Алексеев бросился к двери — он хочет стучать, стучать, пока они не распахнутся, пока его не выпустят в коридор, чтобы до того, как его поволокут в карцер за буйство, успеть крикнуть во всю мощь своих легких: «Товарищи, не убивайте себя! Это на руку нашим палачам! Они добиваются нашей смерти!»
Но не стал буйствовать: он понял, что если товарищи решились на это крайнее средство, то никакая сила их не остановит. Видимо, мера человеческого терпения у них иссякла.
Ему было трудно, очень трудно примириться с мыслью о смерти… Всю ночь не спал: он мысленно беседовал с Прасковьей Семеновной, беседовал тихо, задушевно, стараясь убедить ее, что ему, Алексееву, иначе поступить нельзя. Он идет на самоубийство с жалостью к себе и с досадой на товарищей, но разве может он сорвать их протест, пусть, с его точки зрения, даже бессмысленный? Не всегда делаешь то, к чему лежит твое сердце.
…Утро. Раскрылась форточка в двери.
— Получай хлеб!
— Не надо.
— Не надо так не надо!
Наступило время обеда. Запах горячей пищи раздражает.
— Не надо.
— Ну, это твое дело.
Второй день. В коридоре тихо. Даже надзиратели стараются заглушить свои шаги.
Алексеев не пьет и воды: решившись умереть, он хочет ускорить неизбежный конец.
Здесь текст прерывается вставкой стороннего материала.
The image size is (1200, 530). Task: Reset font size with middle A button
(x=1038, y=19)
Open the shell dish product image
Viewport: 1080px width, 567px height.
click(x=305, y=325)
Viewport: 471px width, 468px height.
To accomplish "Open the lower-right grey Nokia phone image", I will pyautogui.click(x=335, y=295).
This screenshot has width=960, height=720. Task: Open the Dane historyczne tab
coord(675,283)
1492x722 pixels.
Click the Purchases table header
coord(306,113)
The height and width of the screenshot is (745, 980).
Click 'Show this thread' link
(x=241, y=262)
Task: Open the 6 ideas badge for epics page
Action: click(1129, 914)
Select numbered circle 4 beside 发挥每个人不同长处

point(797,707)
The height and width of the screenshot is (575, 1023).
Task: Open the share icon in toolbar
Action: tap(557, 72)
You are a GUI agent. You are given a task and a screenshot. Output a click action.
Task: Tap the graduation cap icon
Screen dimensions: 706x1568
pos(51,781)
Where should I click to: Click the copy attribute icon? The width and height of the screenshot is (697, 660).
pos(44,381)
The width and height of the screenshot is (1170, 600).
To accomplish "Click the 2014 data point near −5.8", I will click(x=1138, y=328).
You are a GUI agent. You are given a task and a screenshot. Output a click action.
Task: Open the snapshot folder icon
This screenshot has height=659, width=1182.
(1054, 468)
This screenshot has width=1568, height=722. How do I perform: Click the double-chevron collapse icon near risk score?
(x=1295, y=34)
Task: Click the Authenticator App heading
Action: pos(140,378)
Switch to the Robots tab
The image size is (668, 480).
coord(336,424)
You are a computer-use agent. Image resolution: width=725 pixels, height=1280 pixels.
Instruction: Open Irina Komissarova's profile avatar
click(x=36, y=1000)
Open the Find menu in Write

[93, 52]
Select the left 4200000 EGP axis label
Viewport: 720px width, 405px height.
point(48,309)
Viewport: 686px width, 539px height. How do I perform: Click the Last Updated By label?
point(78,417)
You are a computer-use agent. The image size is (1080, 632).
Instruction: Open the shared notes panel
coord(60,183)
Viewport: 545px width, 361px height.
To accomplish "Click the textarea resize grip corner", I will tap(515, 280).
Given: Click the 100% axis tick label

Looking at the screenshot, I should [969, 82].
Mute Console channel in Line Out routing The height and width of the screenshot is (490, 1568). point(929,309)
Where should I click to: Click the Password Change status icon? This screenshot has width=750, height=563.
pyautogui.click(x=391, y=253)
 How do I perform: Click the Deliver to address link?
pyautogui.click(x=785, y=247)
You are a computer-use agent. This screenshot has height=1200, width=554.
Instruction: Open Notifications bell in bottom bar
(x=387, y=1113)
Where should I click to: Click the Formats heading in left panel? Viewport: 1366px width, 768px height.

Тянется время. Третий, четвертый день. Надзиратель входит в камеру на цыпочках, молча ставит еду на краешек стола, спешно убирая вчерашнюю, нетронутую. Но Петр Алексеевич видит, что тюремщика бесит это глухое сопротивление арестанта.
— Ишь ты, дьявол, молчит, словно истукан.
К вечеру зашел к Алексееву смотритель. В камере стоит острый, отвратительный запах — так пахнет в мертвецкой. Чуть звякают кандалы.
Алексеев уже не имел сил встать. Смотритель подошел к койке.
— Ну, каково живется?
Алексеев хочет ответить: «Хорошо живется», но сухие губы не могут разомкнуться.
— Я только сегодня узнал об этой голодовке.
Судорога прошла по губам Алексеева, и смотритель принял ее за улыбку.